MCP-1 may play an important role in the development of BA with progressive liver fibrosis. Glucocorticoid treatment can regulate the expression of MCP-1 in the liver of cholestatic rats and reduce the infiltration of inflammatory cells.24 25 Ramm et al26 found that bile acid-induced upregulation of hepatocyte-derived MCP-1 expression led to the recruitment of hepatic stellate cells and was a critical early event in the development of liver fibrosis. Jafri et al27 found that chemokines expressed by rhesus rotavirus-infected cholangiocytes, such as MCP-1, might trigger host inflammatory processes leading to bile duct obstruction.

In a phase 1 study exploring Kasai-G-CSF sequential therapy for BA, G-CSF safely mobilized hematopoietic stem cells in Kasai children, potentially enhancing short-term biliary drainage and mitigating cholangitis.28 Nonetheless, the efficacy outcomes of sequential adjuvant Kasai and G-CSF therapy in phase 2 have yet to be determined. Intriguingly, another study observed high expression of G-CSF in the liver tissues of children with BA.23 While our findings suggest that G-CSF is a risk factor for BA, discrepancies between MR analysis and validation results might occur, influenced by factors such as insufficient sample size and small effect size.

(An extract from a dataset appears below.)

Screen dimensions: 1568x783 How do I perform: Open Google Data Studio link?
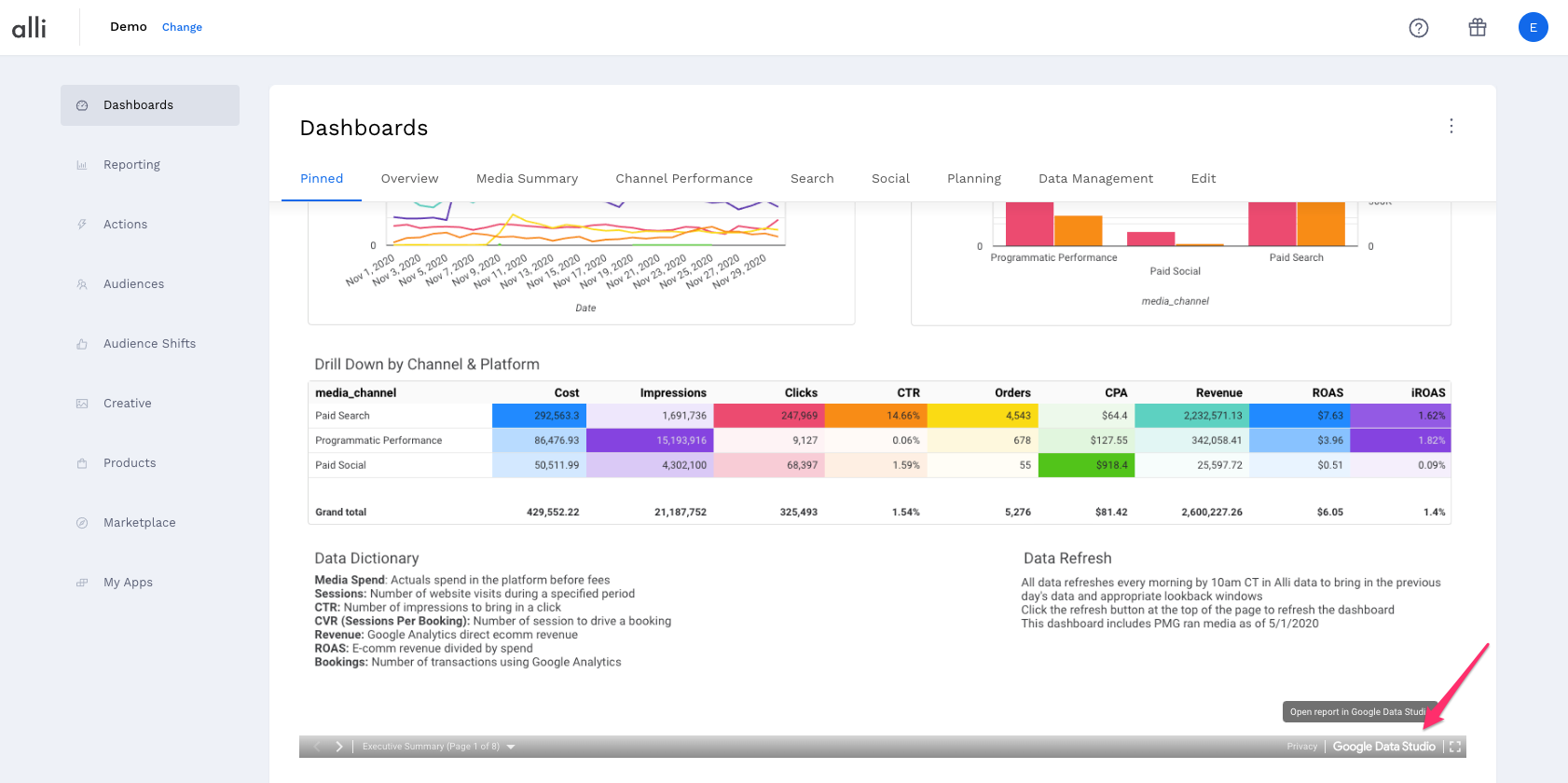pos(1383,747)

Hence, for G-CSF, we will further validate its relationship with BA in subsequent studies.

Our study revealed a decrease in the risk of BA with increasing CD8dim NKT counts, CD8dim NKT/T cells ratio, and CD8dim NKT/lymphocyte ratio. Notably, the association between CD8dim NKT counts and BA had not been previously reported. Previous research on the connection between BA and CD8+ T cells showed that a higher degree of CD8+ T cell infiltration in the bile duct of children with BA was correlated with better liver function.29 In addition, Kotb et al30 observed a greater mean CD4+/CD8+ ratio in children who died within eighteen months after the Kasai procedure than in other children with BA.

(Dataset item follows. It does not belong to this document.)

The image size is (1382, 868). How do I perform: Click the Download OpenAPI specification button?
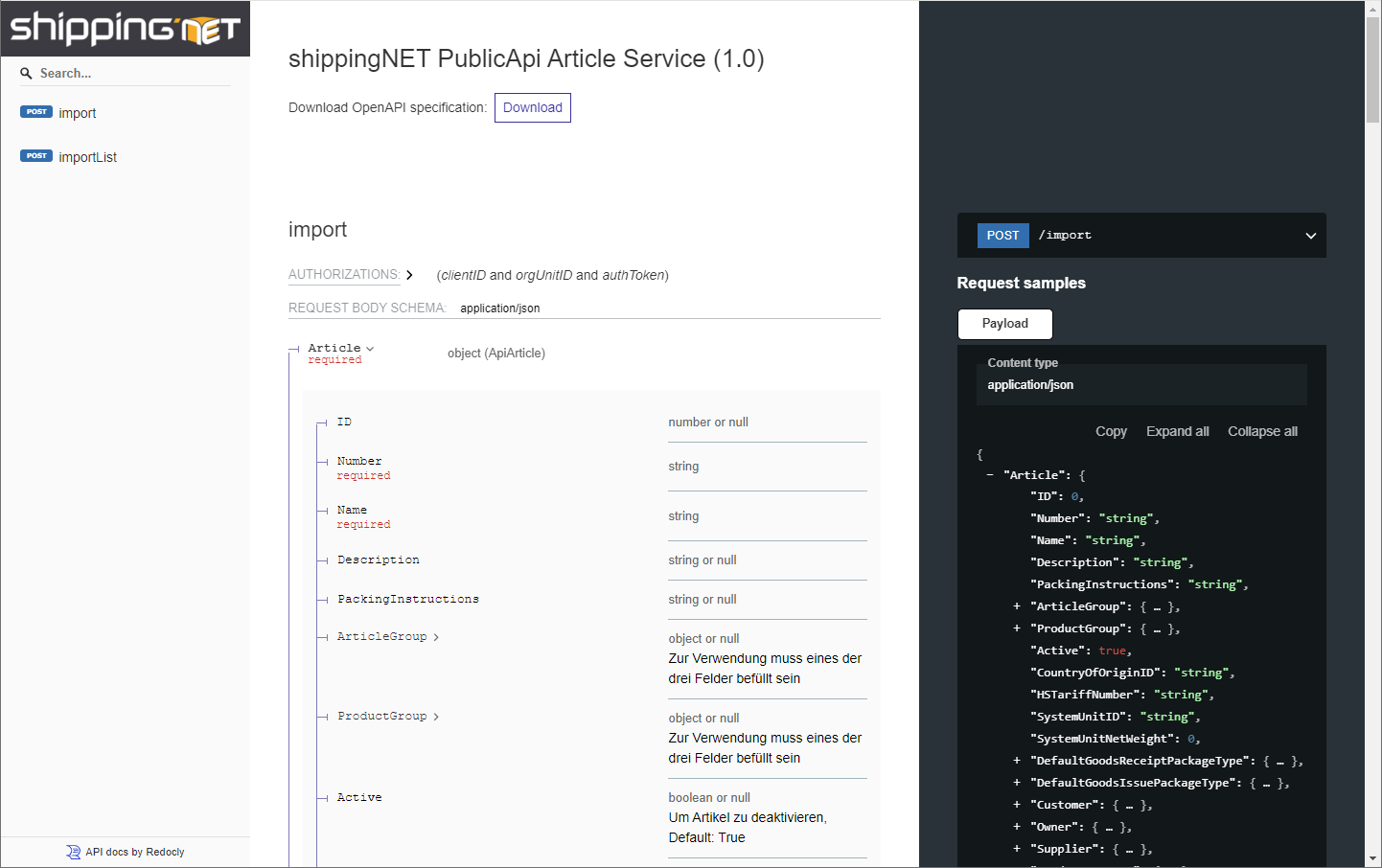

Our study has several strengths. First, the two-sample MR study design helps reduce bias present in observational association studies, stemming from residual confounding and reverse causality. Second, we systematically investigated the causal relationship between multiple levels of data (including inflammatory cytokines, immune cell traits, and metabolites) and BA. Third, we employed seven MR methods to assess the robustness of causal associations and effect directions, including IVW, MR-Egger, weighted median, weighted mode, simple mode, MR-PRESSO, and MR-Steiger.

However, there are limitations to consider. First, we did not further subdivide BA considering the classification of the original data. Second, the power of IVs relies heavily on the sample size of GWAS, necessitating more data to enhance accuracy. Third, while MR analysis is reliable for assessing causality, it cannot replace randomized controlled trials (RCTs). Therefore, inferred causal relationships may not align with those observed in RCTs and require further validation in future studies. Fourth, our study relied on the Euro-American cohort for GWAS data, limiting the generalizability of our findings to other ethnic groups.

In conclusion, our study used publicly available GWAS data and MR analysis to identify three inflammatory cytokines (eotaxin, G-CSF, MCP-1/MCAF) and one metabolite X-12261 as risk factors for BA with a significant causal relationship. Three immune cell characteristics (CD8dim NKT counts, CD8dim NKT/T cells ratio, CD8dim NKT/lymphocyte ratio) also had a significant causal relationship with BA, and they were protective factors for BA. These findings contributed to a new genetic understanding of BA’s etiology, diagnosis, and potential treatment strategies. In our subsequent work, we will evaluate the accuracy of three inflammatory cytokines in the early diagnosis of BA using clinical samples. Furthermore, we will use in vivo and in vitro experiments along with multi-omics techniques to further investigate the involvement of these three inflammatory cytokines and CD8dim NKT cells in the pathogenesis of BA, exploring their specific roles in disease progression.